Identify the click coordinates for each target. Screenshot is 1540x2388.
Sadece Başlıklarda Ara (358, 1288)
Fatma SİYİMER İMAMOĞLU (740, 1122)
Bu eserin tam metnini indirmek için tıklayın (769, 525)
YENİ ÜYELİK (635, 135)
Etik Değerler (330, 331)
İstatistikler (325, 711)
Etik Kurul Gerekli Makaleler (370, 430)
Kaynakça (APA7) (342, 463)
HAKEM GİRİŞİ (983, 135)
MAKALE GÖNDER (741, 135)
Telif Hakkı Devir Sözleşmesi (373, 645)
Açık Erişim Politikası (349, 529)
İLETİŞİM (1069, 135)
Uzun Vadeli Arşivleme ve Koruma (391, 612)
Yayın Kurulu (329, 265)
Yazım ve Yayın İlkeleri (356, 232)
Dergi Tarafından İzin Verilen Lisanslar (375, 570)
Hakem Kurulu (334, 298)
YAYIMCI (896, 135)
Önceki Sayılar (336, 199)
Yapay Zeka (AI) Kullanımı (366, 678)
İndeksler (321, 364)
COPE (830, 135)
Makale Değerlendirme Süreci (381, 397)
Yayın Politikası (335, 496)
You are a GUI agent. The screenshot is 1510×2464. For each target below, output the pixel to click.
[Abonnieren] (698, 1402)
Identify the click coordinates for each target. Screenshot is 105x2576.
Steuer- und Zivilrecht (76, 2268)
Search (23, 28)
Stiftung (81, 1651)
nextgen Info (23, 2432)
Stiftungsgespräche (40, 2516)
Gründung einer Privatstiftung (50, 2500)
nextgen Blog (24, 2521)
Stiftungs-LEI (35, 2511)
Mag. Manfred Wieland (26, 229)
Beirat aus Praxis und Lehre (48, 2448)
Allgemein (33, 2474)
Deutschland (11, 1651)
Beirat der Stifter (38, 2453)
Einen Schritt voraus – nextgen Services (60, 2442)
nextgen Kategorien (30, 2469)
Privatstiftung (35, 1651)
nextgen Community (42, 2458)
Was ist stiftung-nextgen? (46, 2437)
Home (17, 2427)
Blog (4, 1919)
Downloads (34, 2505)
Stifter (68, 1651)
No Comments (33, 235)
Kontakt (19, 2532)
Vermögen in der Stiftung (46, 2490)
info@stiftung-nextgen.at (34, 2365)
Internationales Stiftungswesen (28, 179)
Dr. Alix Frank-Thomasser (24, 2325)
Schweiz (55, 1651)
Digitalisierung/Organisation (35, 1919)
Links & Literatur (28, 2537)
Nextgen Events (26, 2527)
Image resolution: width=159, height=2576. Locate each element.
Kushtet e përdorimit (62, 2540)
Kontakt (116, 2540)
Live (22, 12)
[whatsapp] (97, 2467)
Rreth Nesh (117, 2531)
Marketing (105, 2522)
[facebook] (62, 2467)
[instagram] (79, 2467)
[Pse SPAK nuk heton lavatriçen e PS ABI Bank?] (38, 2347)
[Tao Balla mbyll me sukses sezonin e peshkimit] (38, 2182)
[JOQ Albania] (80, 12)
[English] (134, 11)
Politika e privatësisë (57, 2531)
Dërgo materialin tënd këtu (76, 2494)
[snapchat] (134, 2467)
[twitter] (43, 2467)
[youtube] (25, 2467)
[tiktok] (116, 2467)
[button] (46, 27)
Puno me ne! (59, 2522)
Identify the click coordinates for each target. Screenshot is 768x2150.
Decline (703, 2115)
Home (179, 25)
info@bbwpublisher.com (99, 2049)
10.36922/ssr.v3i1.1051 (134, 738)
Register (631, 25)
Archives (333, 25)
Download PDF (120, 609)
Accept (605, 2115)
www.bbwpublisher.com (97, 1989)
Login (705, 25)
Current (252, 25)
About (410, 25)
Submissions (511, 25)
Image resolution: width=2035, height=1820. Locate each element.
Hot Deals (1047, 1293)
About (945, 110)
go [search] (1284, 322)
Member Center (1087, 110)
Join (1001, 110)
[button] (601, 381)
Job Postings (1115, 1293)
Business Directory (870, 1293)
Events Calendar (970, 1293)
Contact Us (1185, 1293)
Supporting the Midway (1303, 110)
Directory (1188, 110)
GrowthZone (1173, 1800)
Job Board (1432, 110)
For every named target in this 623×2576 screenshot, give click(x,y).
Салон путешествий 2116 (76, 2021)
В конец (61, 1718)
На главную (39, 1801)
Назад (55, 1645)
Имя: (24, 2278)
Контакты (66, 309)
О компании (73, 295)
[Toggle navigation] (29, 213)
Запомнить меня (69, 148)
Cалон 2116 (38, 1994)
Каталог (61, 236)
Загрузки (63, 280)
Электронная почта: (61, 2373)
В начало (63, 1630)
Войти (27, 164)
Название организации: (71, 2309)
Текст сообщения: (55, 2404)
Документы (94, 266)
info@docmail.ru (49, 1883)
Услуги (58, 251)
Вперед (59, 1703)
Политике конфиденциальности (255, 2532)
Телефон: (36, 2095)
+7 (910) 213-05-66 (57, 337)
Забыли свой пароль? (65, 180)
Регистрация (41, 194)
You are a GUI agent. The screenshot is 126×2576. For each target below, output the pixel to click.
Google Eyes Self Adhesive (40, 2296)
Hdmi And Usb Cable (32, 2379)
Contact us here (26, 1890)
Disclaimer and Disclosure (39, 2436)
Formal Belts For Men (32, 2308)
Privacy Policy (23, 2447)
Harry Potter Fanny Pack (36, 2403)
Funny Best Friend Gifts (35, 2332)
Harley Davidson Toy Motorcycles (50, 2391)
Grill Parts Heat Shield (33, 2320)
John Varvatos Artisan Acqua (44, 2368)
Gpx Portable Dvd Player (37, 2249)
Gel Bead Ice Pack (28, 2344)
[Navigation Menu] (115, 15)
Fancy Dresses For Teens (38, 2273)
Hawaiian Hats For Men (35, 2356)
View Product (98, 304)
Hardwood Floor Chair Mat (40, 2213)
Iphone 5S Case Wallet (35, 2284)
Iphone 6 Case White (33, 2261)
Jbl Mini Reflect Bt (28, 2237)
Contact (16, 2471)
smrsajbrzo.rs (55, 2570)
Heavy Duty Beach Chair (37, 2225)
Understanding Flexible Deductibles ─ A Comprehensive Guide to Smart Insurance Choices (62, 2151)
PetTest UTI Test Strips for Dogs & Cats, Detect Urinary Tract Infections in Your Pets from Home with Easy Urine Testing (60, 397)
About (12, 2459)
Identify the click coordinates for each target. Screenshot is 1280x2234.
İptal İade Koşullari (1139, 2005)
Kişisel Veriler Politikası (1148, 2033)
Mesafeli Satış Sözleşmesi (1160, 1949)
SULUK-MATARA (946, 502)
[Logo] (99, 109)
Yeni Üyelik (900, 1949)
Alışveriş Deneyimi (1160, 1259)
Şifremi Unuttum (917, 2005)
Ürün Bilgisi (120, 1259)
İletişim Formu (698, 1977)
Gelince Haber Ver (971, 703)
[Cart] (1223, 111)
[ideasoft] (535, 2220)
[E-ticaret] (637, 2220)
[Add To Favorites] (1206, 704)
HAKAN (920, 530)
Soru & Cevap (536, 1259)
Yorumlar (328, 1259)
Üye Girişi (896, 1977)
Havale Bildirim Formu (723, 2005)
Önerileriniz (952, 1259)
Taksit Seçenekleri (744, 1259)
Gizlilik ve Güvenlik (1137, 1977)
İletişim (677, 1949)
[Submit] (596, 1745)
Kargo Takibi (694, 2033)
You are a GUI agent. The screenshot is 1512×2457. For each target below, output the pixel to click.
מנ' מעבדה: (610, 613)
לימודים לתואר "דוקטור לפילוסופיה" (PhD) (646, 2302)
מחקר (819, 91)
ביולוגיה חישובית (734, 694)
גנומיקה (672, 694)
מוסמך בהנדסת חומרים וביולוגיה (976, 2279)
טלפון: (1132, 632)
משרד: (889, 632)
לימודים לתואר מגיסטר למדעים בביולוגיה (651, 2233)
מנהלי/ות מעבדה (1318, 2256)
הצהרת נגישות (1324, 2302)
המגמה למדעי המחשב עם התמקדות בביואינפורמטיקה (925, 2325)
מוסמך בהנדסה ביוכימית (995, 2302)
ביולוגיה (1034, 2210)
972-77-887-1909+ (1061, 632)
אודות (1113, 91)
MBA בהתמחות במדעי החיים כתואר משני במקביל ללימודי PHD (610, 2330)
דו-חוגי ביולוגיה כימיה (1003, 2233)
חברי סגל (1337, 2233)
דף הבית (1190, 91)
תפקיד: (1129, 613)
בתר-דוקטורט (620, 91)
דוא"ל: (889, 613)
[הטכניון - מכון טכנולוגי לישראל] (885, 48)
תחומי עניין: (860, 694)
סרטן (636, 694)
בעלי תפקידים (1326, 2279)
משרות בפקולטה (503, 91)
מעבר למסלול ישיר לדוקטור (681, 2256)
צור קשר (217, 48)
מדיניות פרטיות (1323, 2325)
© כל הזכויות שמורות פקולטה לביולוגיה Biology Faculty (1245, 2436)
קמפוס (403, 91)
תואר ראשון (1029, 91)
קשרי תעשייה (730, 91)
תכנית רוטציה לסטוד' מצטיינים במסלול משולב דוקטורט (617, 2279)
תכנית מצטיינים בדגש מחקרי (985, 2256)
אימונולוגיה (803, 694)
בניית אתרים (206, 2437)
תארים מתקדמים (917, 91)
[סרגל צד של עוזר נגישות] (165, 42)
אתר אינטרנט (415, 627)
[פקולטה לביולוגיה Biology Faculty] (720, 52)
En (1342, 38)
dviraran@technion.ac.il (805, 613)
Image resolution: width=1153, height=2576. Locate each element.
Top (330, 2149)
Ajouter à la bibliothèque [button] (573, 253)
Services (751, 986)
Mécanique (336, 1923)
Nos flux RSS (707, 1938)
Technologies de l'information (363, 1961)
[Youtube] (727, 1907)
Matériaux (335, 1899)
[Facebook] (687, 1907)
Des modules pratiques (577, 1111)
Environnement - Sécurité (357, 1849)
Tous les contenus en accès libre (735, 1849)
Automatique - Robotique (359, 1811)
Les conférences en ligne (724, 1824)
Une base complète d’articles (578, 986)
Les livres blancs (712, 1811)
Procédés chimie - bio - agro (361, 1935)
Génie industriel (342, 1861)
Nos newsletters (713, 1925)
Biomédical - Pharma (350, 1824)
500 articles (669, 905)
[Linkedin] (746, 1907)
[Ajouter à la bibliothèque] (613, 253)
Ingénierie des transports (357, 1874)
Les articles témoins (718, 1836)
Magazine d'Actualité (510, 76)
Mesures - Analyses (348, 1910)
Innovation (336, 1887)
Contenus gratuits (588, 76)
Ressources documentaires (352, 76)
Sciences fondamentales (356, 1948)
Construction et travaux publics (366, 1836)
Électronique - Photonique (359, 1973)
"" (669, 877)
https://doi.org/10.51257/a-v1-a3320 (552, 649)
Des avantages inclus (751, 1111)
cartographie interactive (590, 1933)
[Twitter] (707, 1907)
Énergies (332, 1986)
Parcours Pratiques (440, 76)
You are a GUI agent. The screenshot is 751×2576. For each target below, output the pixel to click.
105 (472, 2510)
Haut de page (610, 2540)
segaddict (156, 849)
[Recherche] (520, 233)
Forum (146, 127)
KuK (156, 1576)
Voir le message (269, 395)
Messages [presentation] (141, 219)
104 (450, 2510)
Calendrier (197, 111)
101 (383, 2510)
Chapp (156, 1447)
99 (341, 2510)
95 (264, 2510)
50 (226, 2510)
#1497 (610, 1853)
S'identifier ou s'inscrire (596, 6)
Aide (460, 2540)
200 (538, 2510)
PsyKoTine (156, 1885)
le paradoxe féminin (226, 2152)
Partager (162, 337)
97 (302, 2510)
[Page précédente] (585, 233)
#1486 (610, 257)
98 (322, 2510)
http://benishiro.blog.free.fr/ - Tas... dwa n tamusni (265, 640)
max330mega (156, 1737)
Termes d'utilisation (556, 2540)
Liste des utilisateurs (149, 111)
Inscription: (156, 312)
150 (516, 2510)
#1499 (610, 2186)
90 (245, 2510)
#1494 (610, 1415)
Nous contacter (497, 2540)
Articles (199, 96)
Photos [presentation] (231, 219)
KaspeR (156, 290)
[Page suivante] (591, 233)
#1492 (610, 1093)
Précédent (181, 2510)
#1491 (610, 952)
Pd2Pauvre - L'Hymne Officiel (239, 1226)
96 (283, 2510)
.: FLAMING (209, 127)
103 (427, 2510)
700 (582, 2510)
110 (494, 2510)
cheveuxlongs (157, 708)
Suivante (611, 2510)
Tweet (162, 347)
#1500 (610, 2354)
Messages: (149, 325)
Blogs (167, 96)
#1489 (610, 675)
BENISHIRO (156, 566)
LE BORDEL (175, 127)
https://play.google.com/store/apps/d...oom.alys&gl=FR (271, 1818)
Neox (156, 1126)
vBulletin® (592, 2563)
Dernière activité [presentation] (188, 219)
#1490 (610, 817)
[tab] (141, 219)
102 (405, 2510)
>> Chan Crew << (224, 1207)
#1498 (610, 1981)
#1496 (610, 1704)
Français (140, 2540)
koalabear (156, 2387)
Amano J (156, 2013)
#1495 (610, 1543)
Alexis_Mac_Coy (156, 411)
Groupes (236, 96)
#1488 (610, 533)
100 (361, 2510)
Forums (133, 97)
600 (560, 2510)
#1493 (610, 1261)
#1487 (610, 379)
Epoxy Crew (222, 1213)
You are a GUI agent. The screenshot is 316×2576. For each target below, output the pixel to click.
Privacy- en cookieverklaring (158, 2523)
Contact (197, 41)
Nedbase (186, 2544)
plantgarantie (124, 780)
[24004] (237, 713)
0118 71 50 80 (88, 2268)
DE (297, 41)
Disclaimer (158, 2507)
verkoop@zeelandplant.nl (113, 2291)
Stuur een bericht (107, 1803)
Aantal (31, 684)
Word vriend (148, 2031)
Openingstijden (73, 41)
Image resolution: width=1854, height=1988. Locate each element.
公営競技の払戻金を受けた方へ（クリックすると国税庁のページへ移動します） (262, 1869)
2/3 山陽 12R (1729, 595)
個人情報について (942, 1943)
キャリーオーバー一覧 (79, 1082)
☆ ☆ ☆ ☆ ☆
Task requirements: Lines holding the word "bibliothèque" are the answer; copy each one from the records above.

Answer to this exercise:
Ajouter à la bibliothèque [button] (573, 253)
[Ajouter à la bibliothèque] (613, 253)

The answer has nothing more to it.